*** PROVIDED RECORDS ***

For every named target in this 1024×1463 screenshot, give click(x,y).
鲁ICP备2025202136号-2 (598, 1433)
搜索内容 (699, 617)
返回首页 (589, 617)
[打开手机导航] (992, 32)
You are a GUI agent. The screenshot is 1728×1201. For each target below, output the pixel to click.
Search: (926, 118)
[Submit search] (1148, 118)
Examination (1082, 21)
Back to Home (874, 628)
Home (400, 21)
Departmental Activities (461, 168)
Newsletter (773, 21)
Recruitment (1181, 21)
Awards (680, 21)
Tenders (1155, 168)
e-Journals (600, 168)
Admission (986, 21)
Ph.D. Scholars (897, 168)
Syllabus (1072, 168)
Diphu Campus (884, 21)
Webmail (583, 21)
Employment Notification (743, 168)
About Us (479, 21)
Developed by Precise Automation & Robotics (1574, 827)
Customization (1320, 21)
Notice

*** End of PROVIDED RECORDS ***

*DESCRIPTION OF THE TASK*: Write out the records above exactly, from the opening line to the line with "Search: (926, 118)", including both, with nothing added.

*ANSWER SPACE*:
For every named target in this 1024×1463 screenshot, give click(x,y).
鲁ICP备2025202136号-2 (598, 1433)
搜索内容 (699, 617)
返回首页 (589, 617)
[打开手机导航] (992, 32)
You are a GUI agent. The screenshot is 1728×1201. For each target below, output the pixel to click.
Search: (926, 118)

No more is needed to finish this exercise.